Share via


SharePoint 2013: Case Study on Optimizing the Search Crawl Interval


Introduction

This posting captures the steps performed with regard to optimizing the search crawl interval for a small production SharePoint 2013 farm. Content size included approximately 100,000 items in two content databases, totaling approximately 60 GB. The customer farm was approximately 320 users, of which about 30% engaged the farm on any given workday. Working hours were from 7 AM to 7 PM.  Query usage was minimal. However, a number of new search-driven web parts had been implemented and other, content query web parts were being migrated to search-driven implementations. The move to search-driven web parts was precipitated by an earlier upgrade to SharePoint 2013.

Originally, a crawl interval of 2 hours had been adequate. However, after the migration to 2013, the customer-implemented search-driven web parts required a more a current index. Before implementing a shorter crawl interval, the relative impacts of decreasing the crawl interval and even using the continuous crawl interval, were explored so as to identify what the best crawl interval in fact was.
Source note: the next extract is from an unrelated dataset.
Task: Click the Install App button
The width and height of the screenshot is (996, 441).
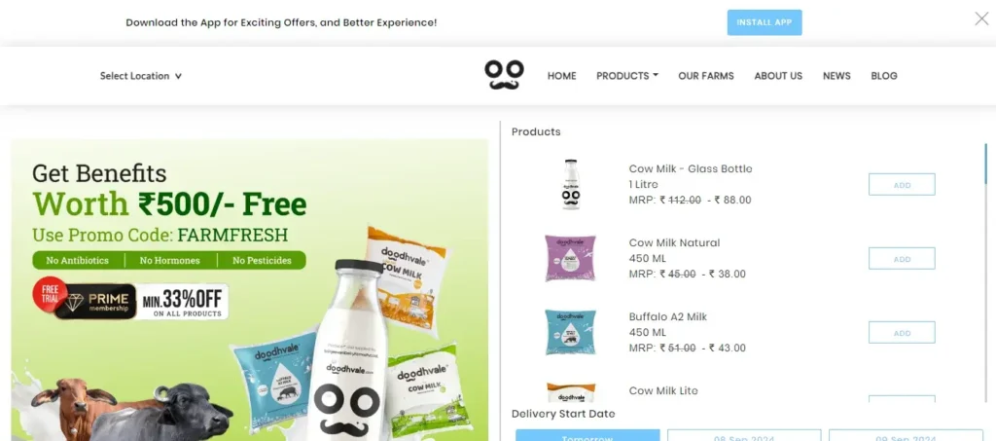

Much more data was collected then is presented here, which presents just the most salient charts and data that were collected. The study found that a crawl interval of 30 minutes was optimal for the customer content. Further decreases in the crawl interval did not yield any significant gains in crawl freshness - neither did the use of continuous crawling, which was an unexpected result.

Method

Two tools were used to obtain the data for this analysis, SharePoint Search Crawl Health Reports and Windows Server Performance Monitor.

Data

The first step in this study was to obtain relevant baseline configuration data and performance data associated with the existing crawl intervals. Baseline configuration data was for a single local content source.

Baseline Configuration

Search Component Topology

Server Name Admin Crawler Content Processing Analytics Processing Query Processing Index Partition
APP1    
WFE1        
WFE2        

Crawling Intervals

Type Schedule
Full 10 PM Sundays
Incremental 7 AM - 7 PM, every two hours, Monday - Friday

Baseline Performance

One Day Crawl History

Category Chart Comment
CPU and Memory

This chart shows the impact of crawling on CPU and memory usage, over the typical workday, from 7 AM to 7 PM.  The spikes in the brown line are the semi-hourly (every 2 hour) incremental crawls. Memory usage averaged 50%. The memory allocation shown here is not solely for crawl but for all services.  The dip in the green line is the daily SharePoint Timer reset.
Processes
MSSDmn is the daemon process that loads the required protocol handler needed for connecting to, fetching the content and then passing it to MSSearch process for further processing.  MSSearch is the the search engine process. NodeRunner is the process handling crawled items.
Percentage CPU Usage

Note the one-to-one correspondence between NodeRunner memory usage in the above graph with CPU usage in this one.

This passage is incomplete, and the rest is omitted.